I have read a lot of golf websites and talked to golf instructors who make the claim that the average handicap hasn't improved for the last 30 years. However, I have not been able to find any data that supports this claim. Does anyone have any data on this? Thanks!

post #2 of 51
The data actually says the opposite. I've often cited an article from Golf Digest that says something like the average handicap is dropped two strokes in the last 15 years. The article is a few years old at this point, but I believe handicaps would still have dropped.
post #3 of 51
Quote:
Originally Posted by iacas View Post

The data actually says the opposite. I've often cited an article from Golf Digest that says something like the average handicap is dropped two strokes in the last 15 years. The article is a few years old at this point, but I believe handicaps would still have dropped.
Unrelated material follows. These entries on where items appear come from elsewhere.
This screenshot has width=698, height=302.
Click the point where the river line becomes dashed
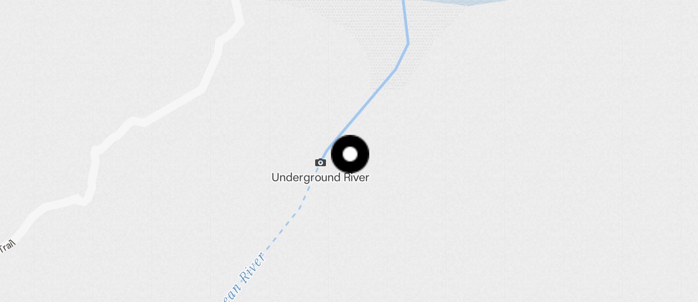[320, 164]
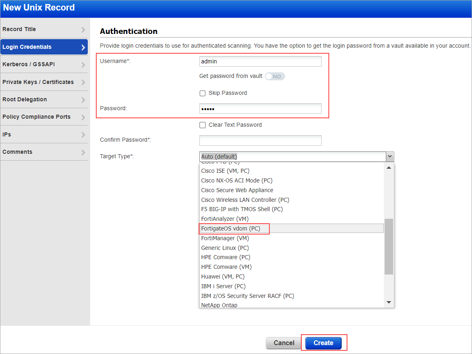Open the Target Type dropdown arrow
This screenshot has width=472, height=354.
coord(389,157)
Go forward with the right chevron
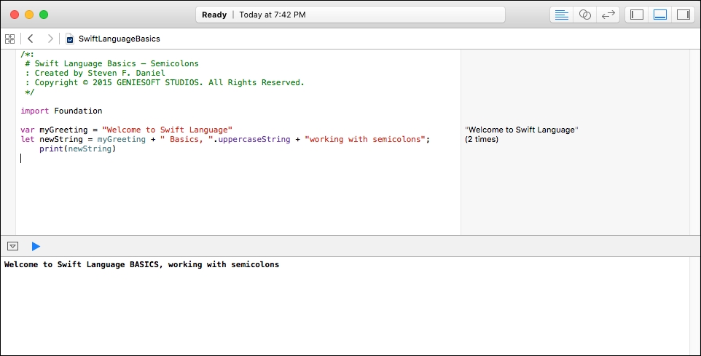 point(50,39)
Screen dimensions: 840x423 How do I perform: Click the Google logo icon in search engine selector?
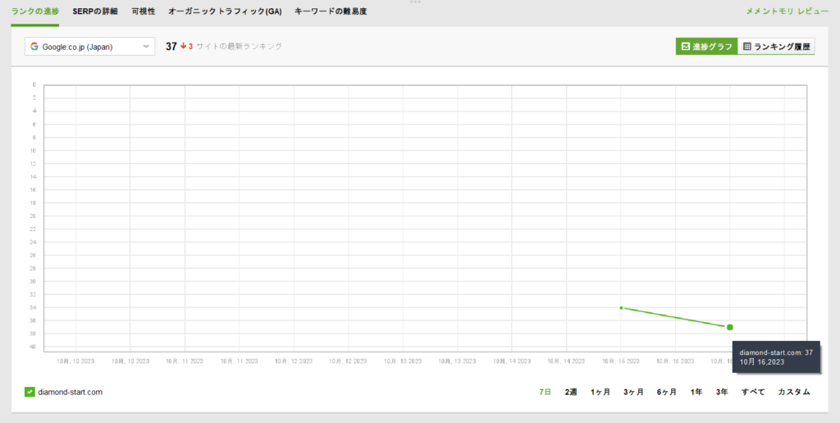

Interesting. I don't suppose you can find a link by any chance?

post #4 of 51
Quote:
Originally Posted by misty_mountainhop View Post
 

Interesting. I don't suppose you can find a link by any chance?

 

I was on my phone. It's linked to several times on this forum.

 

Found it with the first link in the first search.

 

Originally Posted by Bomb & Gouge
We are getting better. And equipment technology is the reason.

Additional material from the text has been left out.